- _TEXTO APRESENTADO_:
::::

Eu tinha uma missão simples: colar os cartazes de procura-se do coelho da Páscoa na pediatria do hospital. Resolvi ir de palhaço, mesmo não tendo outro palhaço pra visitar comigo.
Short, meia, tênis novo, maquiagem, cabelo, nariz, maracas. Jaleco por último. Prontíssimo!
Fui. Passei rápido,  sem brincar muito. Ninguém tinha visto o coelho, então fui pra pediatria logo.
Logo no primeiro quarto encontrei um menino todo enrolado, só com a cabeça de fora, assistindo eu pregar o cartaz na porta, sem falar nada, como se nem tivesse ali, de palhaço. Todo mundo esperando que eu fizesse alguma coisa. Fiz menção de sair, depois que terminei de colar o cartaz na porta, ignorando todo mundo. Mas alguém disse "hey". Eu tava esperando por isso. Mas, claro, fingi que não. Voltei. Todos com cara de sim pro jogo.
Conversei com todo mundo e fui pra perto do menino enrolado.
-Oitudobommeunomeécajusoumedicoespecialistaemmarmotistaformadonacuspvimaquisó.... (respirei, sem ar)... Oi
-Oi (sorriso)
-Por que que tu tá todo enrolado?
-...
-ta com frio é?
- (balança a cabeça afirmativamente)
-Pois deixa eu te assoprar! AFUUUUUUU
Passou?
-(Balança a cabeça negativamente. Sorriso)
-Teeeem certeza? Sempre que eu tô com frio eu assopro e melhora. Pera, vou tentar de novo AFUUUUUU...Passou?
-(balança a cabeça afirmativamente. Sorriso.)
-Pois te desenrola macho!
Olhei pra mãe dele que tava do lado desde o começo, e eu ainda não tinha falado com ela. Pensei em fazer ela entrar dentro do jogo, mas ela tava olhando pra mim com uma cara de reprovação bem séria. Achei que ela podia não gostar de palhaço. Pensei em sair. Olhei pro menino. Ele continuava sorrindo e esperando alguma coisa. Daí vi o pé dele. Tava roxo. Bem roxinho. Na verdade eu não sei se era roxo, pois tenho umas coisa estranha nos olhos que num enxergo as cor direito,  mas era uma cor assim... talvez meio roxa. Entendi a cara da mãe. Pensei em parar de brincar mas...

::::

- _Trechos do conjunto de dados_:
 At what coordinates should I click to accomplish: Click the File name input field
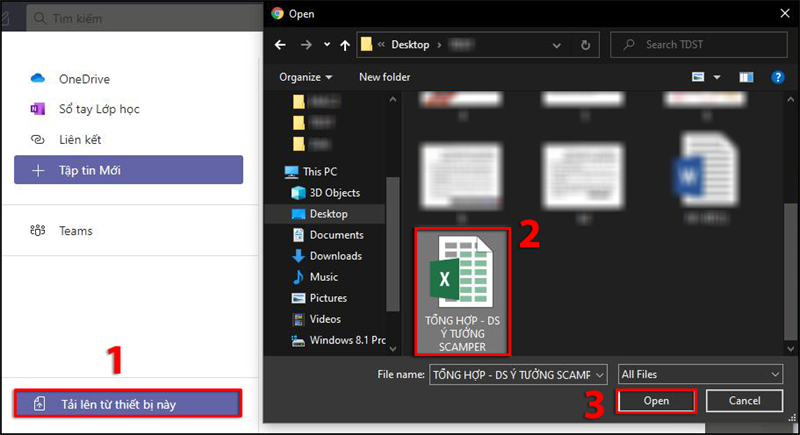pyautogui.click(x=510, y=373)
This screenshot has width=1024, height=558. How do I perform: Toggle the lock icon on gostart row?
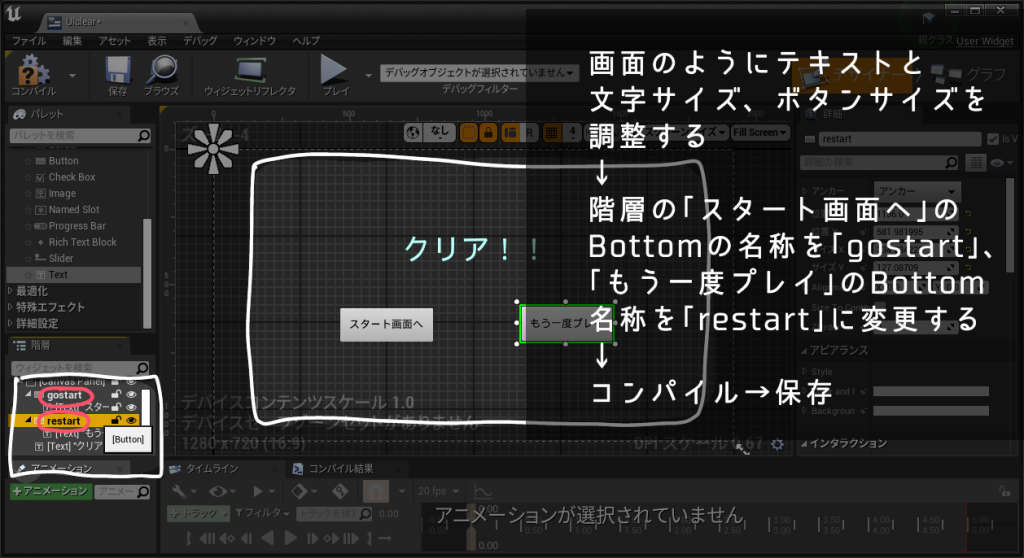click(x=117, y=396)
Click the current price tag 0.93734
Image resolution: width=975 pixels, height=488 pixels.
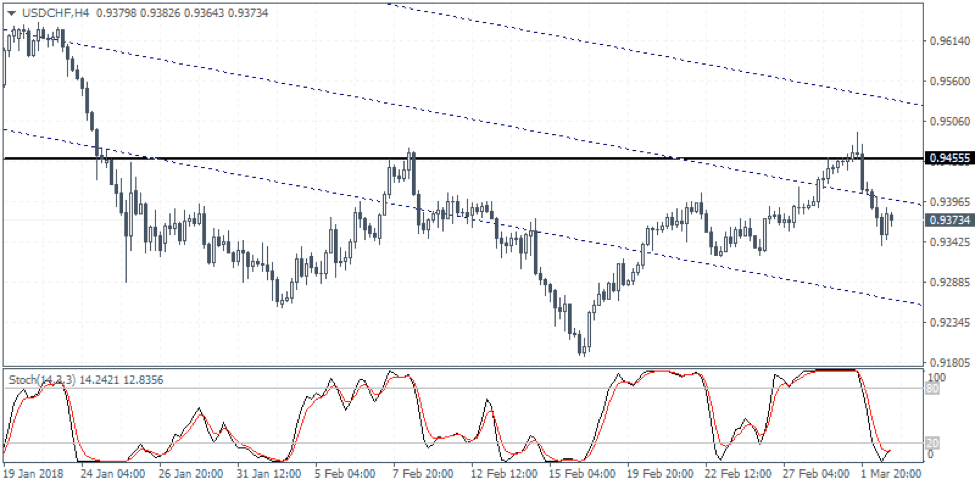[949, 220]
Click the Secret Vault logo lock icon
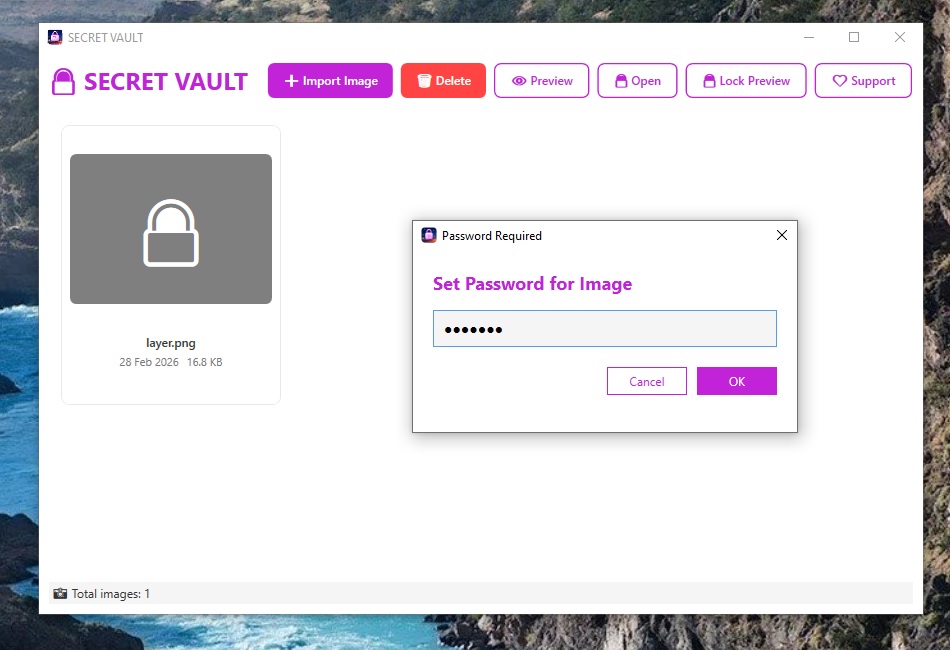This screenshot has height=650, width=950. (x=63, y=82)
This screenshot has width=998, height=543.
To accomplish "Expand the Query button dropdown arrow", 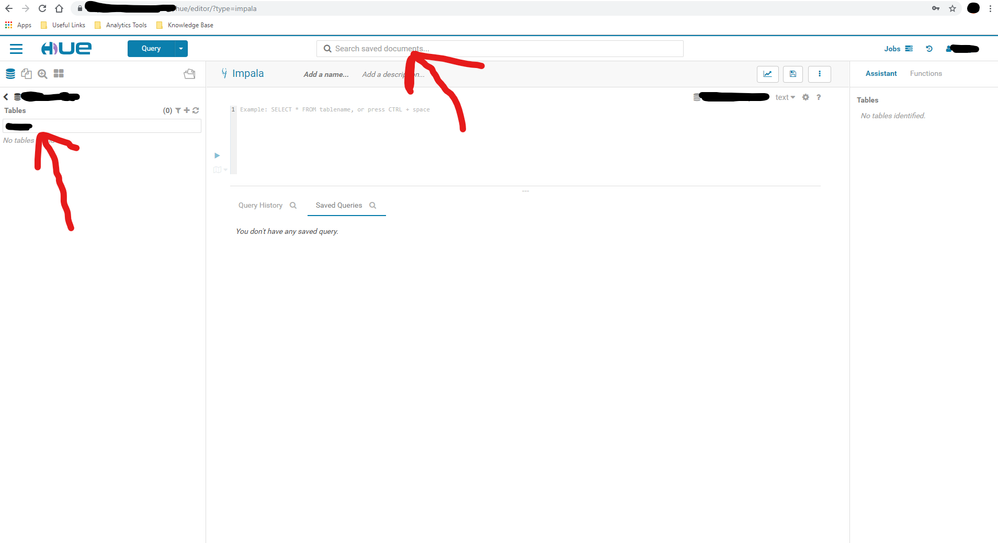I will click(181, 48).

::::

- _PERGUNTAS A RESPONDER_:
[1] Segundo o relato da visita de palhaço à pediatria, qual era a missão de quem narra?
[2] Dê sequência ao relato da visita de palhaço à pediatria a partir do ponto em que ele para.
O material não tem relação com o texto apresentado.

- _RESPOSTAS AOS PROBLEMAS_:
[1] Colar os cartazes de procura-se do coelho da Páscoa na pediatria do hospital.

[2]
-Sim ma, tu não te descobriu ainda? Pois bora fazer assim, eu me descubro e tu se descobre tá bom?
- tá...
Tirei as maracas do bolso e pedi pra ele segurar. Tirei o Jaleco e coloquei em cima da cadeira.
-Pronto, tua vez
Meio hesitante ele foi tirando o pano. Todo o corpo tava roxo. Ele olhou pra mim esperando eu ter alguma reação. Eu continuei olhando pra cara dele, agora esperando algo dele.
- E agora? Ele perguntou.
-Quer brincar de que?
Olhei pra mãe. A cara de desaprovação tinha virado sorriso tímido. Pediu pra tirar fotos. Pedi pra ela me ajudar com os cartazes.
Iai a visita seguiu. Arrumei um companheiro de pele roxa pra me ajudar a colar os cartazes e que me seguiu a visita toda. Ele não ligava pro meu nariz vermelho, eu não ligava pra pele roxa. Era o nosso trato silencioso. Mais tarde eu até vesti o Jaleco de novo, mas o menino tímido coberto de panos que eu tinha encontrado não precisava mais se cobrir. Inclusive foi todo exibido provar que sabia sim dançar no quarto das meninas.
Voltei pra casa pensando que a gente devia se descobrir mais, as vezes.